Exercise data: Begin

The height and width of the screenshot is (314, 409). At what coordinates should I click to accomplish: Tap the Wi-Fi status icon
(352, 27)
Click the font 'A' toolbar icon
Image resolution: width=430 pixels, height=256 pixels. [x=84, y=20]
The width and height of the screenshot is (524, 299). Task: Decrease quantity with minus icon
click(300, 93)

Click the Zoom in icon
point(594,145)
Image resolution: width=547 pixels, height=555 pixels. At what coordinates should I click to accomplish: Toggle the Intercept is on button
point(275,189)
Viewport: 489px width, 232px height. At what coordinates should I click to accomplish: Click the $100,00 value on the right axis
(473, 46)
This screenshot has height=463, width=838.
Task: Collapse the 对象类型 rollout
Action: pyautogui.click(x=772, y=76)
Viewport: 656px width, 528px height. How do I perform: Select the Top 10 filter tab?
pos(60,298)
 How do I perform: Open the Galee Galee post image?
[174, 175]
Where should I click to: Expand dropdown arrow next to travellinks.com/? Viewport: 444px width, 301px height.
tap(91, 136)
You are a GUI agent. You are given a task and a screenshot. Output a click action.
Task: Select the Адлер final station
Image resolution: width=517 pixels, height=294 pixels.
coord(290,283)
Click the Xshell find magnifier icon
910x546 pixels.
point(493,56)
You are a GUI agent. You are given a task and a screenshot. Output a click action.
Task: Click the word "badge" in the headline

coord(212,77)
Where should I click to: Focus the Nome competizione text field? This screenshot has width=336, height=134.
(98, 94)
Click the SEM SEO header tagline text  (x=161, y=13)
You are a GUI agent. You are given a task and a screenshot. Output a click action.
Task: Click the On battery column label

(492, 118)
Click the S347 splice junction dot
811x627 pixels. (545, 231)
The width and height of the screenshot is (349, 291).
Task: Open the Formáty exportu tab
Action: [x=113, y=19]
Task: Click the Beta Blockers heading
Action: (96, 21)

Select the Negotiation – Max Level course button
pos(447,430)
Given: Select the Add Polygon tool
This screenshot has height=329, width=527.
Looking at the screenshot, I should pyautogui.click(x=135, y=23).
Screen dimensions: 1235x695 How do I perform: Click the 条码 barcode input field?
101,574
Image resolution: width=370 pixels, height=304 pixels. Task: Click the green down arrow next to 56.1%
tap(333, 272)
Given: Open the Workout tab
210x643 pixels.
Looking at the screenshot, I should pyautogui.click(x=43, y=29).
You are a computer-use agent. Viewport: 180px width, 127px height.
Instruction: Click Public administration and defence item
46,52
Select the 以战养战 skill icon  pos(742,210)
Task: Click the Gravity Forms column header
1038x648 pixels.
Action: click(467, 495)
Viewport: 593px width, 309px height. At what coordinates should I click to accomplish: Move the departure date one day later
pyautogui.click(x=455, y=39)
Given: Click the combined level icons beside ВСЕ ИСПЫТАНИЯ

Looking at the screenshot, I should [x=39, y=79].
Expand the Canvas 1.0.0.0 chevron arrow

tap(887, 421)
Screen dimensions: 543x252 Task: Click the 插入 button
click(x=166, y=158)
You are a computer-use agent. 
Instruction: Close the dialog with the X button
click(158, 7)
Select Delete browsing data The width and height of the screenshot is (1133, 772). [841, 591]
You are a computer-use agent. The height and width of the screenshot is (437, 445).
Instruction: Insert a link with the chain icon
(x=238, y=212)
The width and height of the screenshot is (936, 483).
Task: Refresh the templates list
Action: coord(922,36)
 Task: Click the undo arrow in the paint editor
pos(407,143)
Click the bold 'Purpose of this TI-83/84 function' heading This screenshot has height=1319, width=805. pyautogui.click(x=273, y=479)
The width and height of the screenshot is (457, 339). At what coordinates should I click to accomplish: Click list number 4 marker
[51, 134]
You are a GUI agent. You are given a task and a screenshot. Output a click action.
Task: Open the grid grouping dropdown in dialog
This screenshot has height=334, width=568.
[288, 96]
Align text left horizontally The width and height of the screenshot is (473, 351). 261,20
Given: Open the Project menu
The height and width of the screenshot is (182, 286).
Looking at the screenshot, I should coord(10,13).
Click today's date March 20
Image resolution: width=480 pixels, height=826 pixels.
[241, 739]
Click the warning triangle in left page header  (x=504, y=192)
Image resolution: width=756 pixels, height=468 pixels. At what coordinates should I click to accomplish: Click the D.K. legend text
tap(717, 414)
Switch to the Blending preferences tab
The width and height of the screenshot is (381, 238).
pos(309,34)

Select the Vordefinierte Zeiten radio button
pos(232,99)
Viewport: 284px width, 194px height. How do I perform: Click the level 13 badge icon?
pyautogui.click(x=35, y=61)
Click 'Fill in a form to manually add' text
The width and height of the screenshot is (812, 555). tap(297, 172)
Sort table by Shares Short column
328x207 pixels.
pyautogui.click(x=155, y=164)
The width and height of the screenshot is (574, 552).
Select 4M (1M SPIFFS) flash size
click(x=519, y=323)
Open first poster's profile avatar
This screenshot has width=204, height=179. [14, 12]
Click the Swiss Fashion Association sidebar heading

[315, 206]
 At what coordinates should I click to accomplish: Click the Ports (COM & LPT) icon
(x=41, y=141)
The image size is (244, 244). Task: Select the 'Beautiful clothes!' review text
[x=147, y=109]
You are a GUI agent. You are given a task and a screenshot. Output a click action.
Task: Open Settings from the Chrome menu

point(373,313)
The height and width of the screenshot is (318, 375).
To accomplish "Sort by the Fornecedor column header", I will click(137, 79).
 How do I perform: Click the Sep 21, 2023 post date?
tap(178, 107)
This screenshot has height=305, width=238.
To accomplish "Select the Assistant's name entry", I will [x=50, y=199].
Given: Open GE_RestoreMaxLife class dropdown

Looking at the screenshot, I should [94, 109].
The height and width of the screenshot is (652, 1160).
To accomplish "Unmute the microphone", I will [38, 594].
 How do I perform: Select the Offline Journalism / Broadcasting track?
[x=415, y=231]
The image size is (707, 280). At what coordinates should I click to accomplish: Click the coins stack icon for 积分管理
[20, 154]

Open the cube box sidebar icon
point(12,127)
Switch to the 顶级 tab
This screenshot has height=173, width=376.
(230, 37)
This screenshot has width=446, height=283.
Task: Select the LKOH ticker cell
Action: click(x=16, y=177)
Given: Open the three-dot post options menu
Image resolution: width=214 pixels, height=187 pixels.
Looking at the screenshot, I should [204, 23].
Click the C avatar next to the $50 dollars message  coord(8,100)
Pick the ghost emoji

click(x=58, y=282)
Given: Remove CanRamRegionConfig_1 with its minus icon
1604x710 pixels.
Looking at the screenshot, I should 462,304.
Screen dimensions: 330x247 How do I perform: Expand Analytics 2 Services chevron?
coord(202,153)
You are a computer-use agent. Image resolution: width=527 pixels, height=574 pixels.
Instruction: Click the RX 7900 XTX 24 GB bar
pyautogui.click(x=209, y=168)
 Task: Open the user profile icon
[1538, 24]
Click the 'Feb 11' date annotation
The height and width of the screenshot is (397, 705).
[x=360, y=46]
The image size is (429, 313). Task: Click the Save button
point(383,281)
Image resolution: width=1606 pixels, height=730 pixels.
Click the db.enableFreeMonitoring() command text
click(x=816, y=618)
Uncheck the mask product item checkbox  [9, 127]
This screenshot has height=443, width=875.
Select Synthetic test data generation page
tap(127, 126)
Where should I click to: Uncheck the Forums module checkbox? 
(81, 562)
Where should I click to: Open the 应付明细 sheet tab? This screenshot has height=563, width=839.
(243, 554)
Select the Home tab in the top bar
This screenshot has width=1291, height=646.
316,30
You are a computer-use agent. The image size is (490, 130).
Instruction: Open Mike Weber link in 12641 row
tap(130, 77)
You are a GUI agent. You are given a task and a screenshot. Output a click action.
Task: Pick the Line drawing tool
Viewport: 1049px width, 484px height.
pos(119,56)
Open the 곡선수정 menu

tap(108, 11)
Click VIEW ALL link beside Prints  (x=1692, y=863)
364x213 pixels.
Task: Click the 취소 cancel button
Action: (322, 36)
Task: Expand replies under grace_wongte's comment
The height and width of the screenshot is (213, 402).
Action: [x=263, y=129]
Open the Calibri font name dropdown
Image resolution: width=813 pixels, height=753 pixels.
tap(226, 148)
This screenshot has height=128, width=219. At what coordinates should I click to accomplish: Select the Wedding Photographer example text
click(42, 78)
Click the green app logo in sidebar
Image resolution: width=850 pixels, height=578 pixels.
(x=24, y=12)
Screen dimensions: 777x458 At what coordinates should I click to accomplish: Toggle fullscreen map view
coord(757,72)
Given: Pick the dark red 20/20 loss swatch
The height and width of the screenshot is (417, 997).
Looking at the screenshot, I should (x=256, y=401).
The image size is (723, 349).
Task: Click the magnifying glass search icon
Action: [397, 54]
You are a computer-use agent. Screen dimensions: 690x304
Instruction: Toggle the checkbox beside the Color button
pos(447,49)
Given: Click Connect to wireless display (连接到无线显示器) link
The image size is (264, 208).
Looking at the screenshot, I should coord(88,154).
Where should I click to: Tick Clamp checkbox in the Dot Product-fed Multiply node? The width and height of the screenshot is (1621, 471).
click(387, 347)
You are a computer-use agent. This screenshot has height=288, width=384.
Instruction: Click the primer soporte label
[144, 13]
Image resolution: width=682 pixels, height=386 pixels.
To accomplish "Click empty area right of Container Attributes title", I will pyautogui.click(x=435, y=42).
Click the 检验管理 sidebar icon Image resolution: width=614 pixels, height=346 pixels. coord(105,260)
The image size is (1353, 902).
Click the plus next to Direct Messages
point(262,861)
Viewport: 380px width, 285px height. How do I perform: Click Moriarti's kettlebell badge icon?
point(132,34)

Exercise data: End

:: Problem to solve ::
Repeat word for word the lines above that run from the line containing "Image resolution: width=813" through the line containing "Given: Pick the dark red 20/20 loss swatch", both ends included, and nothing else.

:: Response for this exercise ::
Image resolution: width=813 pixels, height=753 pixels.
tap(226, 148)
This screenshot has height=128, width=219. At what coordinates should I click to accomplish: Select the Wedding Photographer example text
click(42, 78)
Click the green app logo in sidebar
Image resolution: width=850 pixels, height=578 pixels.
(x=24, y=12)
Screen dimensions: 777x458 At what coordinates should I click to accomplish: Toggle fullscreen map view
coord(757,72)
Given: Pick the dark red 20/20 loss swatch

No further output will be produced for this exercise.